President Cyril Ramaphosa appealed to South Africans to take unprecedented and extraordinary measures to restore the economy of the country to good health, following the devastation caused by COVID-19. He said this on Thursday while delivering the Economic Reconstruction and Recovery Plan in Parliament.
Ramaphosa said the plan will see the state commit R100-billion over the next three years to create jobs through public and social employment as the labour market recovers.
“The creation of jobs is at the centre of the Reconstruction and Recovery Plan. We must get our people back into the jobs they lost in the pandemic. We are determined to create more employment opportunities for those who were unemployed before the pandemic or who had given up looking for work. This means unleashing the potential of our economy by, among others, implementing necessary reforms, removing regulatory barriers that increase costs and create inefficiencies in the economy, securing our energy supply and freeing up digital infrastructure,” said Ramaphosa.
Ramaphosa said some of the plan interventions will include a massive rollout of infrastructure throughout the country, the rapid expansion of energy generation capacity, an employment stimulus package to create 800 000 jobs and support livelihoods, direct support for livelihoods and the protection of jobs in vulnerable sectors as well as a drive for industrial growth.
He said the plan will also build on the common ground established by the social partners, government, labour, business and community organisations, through intensive and detailed consultations over the last few months.
“It is informed by the work of Cabinet’s Economic Cluster working together with government departments and Cabinet itself, and draws on the contributions of the leading economists who make up the Presidential Economic Advisory Council. I wish to applaud the remarkable efforts, particularly from our social partners in NEDLAC, in reaching consensus on the actions required to rebuild our economy, and the firm actions that all social partners have committed to contribute to the country’s recovery,” added Ramaphosa.
The president acknowledged the devastating effect that the COVID-19 pandemic has had on the country’s economy. He said the virus continues to cause severe damage to the global economy, affecting trade, investment, production, international travel and global supply and demand.

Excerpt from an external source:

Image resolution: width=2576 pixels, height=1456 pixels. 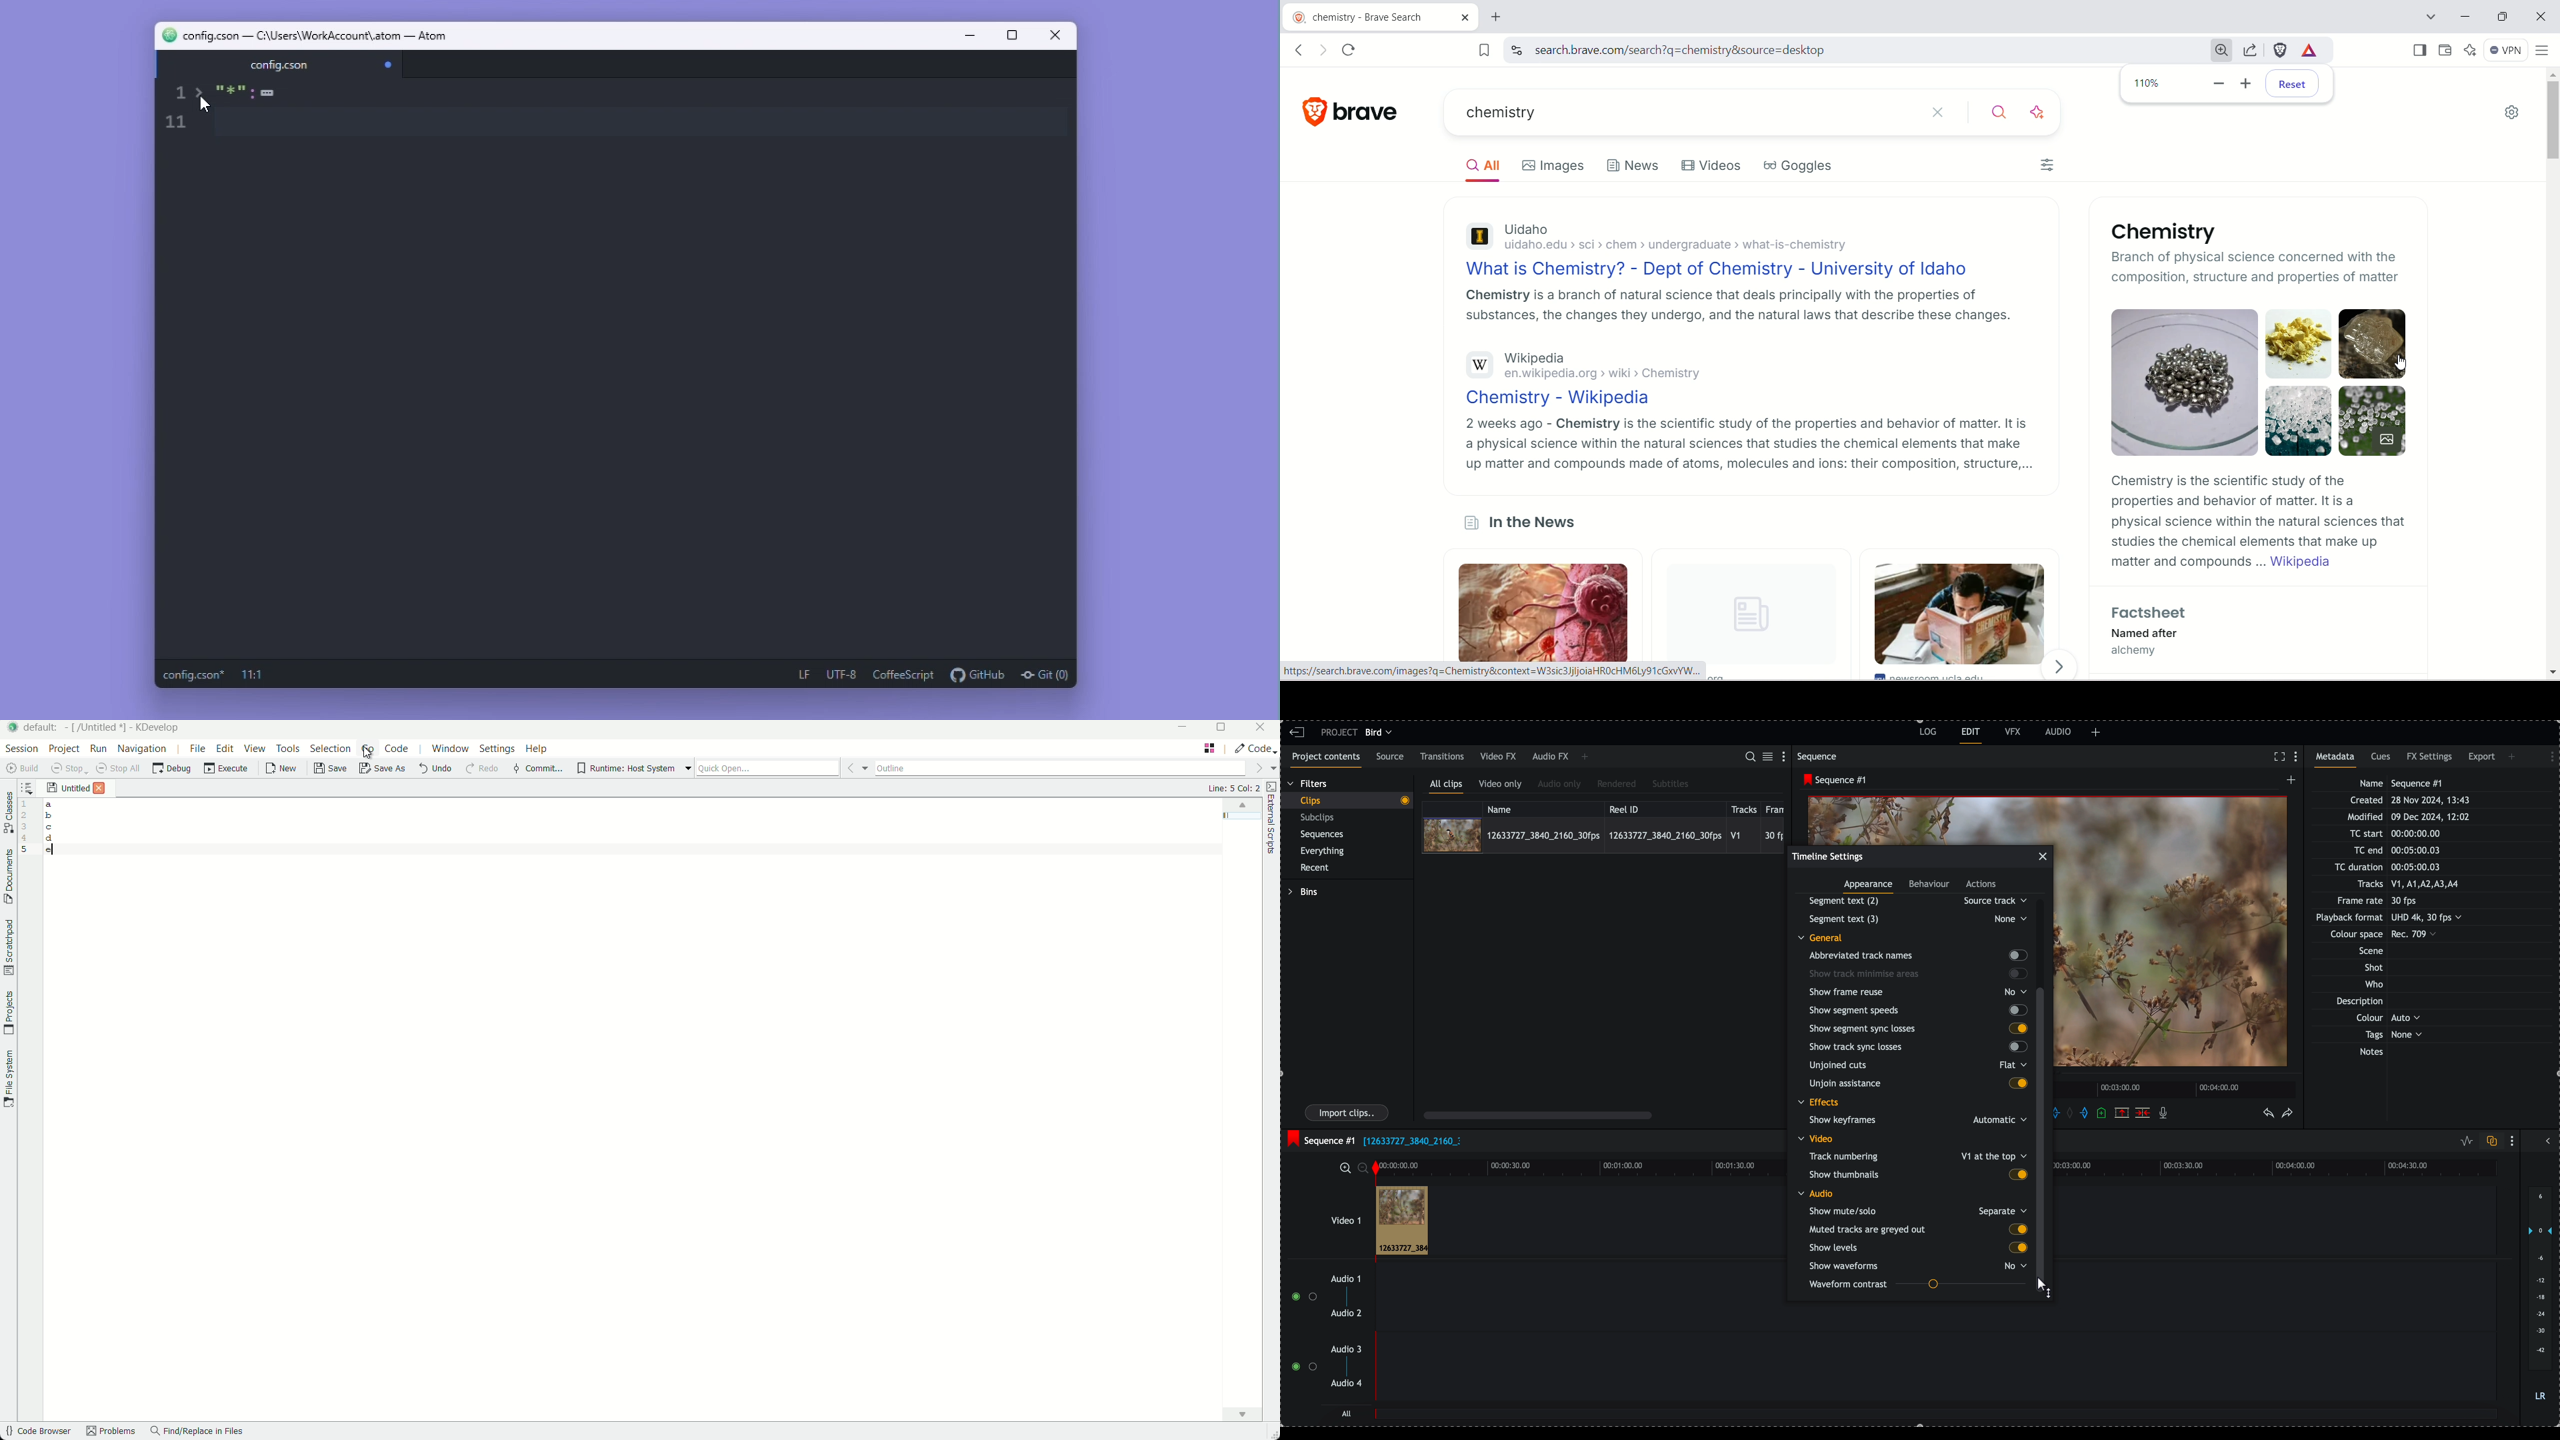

Ramaphosa said COVID-19 has worsened the immense challenges that have been there years before the coronavirus, deepening poverty and inequality challenges, and threatened many South Africans with hunger and a sudden loss of income. To help mitigate this, the president said the special COVID-19 grant will be extended for another three months.
“Studies have shown that these grants were vital in reducing the impact of the pandemic on levels of poverty and hunger. The evidence suggests that the expansion of social protection has kept more than 5 million people above the food poverty line during the past six months. The Special COVID-19 Grant in particular represents a significant achievement, reaching more than 6 million unemployed people in a short space of time. More than 960,000 companies have benefited through the UIF wage support scheme and through the grants and loans provided by various government departments and public entities,” explained Ramaphosa.
The president also commended the significant progress recorded by the Special Investigating Unit in probing allegations of criminal conduct in all public entities during the national state of disaster. He also assured South Africans that “there will be no political interference with the work of law enforcement agencies.”
According to the modelling done by National Treasury, the implementation of this economic revival plan will raise growth to around 3% on average over the next 10 years.